BEGIN Record extracts

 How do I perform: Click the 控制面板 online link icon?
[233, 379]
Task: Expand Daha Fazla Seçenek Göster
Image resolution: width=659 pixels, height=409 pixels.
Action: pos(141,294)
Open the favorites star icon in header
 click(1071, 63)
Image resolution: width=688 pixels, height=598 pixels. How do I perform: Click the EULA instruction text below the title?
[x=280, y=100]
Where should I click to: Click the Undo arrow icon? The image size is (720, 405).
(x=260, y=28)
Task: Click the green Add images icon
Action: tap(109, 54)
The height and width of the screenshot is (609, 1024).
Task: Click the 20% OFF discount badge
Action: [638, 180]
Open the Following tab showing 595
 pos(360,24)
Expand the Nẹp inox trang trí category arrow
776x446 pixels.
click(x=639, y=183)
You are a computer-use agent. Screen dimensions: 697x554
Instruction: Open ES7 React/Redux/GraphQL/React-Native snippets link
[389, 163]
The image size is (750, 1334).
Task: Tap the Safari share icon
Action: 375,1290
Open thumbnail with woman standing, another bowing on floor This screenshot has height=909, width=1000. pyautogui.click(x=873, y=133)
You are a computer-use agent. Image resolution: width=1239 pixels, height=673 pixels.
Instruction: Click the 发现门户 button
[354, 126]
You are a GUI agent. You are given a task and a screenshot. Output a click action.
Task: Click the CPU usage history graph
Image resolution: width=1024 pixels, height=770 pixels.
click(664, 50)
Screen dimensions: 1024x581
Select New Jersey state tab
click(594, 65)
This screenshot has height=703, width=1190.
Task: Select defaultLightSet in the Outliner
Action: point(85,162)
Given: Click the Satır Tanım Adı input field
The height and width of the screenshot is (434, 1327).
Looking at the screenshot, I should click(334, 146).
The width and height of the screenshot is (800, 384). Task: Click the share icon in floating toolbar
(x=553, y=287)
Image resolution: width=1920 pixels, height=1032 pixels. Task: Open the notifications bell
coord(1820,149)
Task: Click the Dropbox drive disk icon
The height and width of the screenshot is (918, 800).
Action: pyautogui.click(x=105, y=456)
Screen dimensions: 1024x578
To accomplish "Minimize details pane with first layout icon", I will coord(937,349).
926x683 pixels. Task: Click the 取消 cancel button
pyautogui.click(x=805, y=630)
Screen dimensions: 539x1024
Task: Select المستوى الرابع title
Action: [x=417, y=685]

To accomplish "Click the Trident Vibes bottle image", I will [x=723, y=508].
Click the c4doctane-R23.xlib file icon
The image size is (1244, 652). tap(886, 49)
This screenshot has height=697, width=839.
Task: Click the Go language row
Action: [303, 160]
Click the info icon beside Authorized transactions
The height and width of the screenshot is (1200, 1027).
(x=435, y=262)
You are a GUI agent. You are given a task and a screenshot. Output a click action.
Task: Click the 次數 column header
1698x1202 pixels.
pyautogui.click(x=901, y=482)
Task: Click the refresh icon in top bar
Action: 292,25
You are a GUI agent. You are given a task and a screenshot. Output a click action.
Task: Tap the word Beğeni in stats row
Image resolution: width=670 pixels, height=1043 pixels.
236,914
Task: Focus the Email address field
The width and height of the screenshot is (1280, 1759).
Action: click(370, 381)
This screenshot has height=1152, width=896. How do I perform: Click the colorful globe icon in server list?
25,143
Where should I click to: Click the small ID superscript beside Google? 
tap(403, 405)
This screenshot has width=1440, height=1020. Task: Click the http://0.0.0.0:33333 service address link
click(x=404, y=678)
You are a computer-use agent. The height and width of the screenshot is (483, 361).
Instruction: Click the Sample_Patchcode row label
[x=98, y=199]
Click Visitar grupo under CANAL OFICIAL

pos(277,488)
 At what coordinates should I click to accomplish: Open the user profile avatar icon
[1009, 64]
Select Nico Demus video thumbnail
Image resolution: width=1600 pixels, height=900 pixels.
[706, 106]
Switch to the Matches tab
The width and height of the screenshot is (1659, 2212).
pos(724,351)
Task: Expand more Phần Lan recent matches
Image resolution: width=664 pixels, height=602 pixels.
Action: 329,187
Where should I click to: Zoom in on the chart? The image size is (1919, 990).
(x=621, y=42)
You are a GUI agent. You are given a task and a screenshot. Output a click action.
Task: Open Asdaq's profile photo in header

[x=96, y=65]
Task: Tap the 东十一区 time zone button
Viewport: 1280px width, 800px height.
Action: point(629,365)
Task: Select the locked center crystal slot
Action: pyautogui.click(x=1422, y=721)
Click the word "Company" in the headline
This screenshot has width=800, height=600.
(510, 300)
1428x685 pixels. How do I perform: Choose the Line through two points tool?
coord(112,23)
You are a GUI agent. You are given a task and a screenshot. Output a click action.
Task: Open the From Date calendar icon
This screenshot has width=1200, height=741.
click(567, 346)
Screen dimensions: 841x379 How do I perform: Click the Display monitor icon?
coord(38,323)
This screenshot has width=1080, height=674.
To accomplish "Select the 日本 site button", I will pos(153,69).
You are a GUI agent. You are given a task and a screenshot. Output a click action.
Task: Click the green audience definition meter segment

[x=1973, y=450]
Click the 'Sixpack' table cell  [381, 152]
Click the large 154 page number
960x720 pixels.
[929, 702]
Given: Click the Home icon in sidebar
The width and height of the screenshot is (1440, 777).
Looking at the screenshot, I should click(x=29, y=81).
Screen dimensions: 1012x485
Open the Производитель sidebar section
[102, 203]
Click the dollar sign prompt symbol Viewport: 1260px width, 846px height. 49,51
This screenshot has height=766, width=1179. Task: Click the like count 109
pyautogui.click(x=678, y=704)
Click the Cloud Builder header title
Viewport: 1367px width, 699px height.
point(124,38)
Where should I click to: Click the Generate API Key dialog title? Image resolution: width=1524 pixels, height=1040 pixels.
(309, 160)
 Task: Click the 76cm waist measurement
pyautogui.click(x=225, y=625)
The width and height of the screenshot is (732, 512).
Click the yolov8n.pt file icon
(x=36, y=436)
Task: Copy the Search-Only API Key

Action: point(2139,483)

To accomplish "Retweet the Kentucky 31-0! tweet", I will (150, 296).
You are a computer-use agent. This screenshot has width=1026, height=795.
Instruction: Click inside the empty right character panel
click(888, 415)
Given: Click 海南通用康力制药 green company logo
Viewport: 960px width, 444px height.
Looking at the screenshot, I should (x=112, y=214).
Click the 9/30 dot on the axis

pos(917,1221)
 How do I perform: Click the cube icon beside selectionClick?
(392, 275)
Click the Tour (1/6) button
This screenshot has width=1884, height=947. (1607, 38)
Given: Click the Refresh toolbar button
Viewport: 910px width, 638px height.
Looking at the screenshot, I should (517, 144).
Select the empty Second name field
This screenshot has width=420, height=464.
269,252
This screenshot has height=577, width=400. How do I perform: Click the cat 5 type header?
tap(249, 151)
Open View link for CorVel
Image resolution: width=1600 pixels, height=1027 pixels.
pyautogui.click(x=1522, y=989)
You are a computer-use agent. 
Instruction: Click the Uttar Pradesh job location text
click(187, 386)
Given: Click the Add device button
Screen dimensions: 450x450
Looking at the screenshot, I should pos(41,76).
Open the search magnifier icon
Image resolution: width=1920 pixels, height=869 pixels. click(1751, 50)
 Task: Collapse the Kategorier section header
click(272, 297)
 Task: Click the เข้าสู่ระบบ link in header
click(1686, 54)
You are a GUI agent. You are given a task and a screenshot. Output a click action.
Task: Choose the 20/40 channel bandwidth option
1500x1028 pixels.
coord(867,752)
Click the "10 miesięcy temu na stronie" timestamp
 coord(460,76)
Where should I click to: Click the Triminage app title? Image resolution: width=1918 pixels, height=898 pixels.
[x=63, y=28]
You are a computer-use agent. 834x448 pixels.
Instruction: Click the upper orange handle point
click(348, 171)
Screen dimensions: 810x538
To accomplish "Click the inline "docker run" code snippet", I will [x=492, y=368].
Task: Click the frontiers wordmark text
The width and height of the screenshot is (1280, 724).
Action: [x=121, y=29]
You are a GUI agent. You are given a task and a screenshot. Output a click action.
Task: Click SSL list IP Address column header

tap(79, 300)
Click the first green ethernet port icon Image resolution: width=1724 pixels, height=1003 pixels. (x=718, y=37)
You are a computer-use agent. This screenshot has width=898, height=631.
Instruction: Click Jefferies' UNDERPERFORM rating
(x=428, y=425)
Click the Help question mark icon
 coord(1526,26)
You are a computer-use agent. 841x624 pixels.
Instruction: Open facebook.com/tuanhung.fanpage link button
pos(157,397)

END Record extracts

In the entries above, the lines between the one holding "Given: Click the Home icon in sidebar" and the one holding "Click the dollar", inclusive, are to be printed exactly as written, and those alone.

Given: Click the Home icon in sidebar
The width and height of the screenshot is (1440, 777).
Looking at the screenshot, I should click(x=29, y=81).
Screen dimensions: 1012x485
Open the Производитель sidebar section
[102, 203]
Click the dollar sign prompt symbol Viewport: 1260px width, 846px height. 49,51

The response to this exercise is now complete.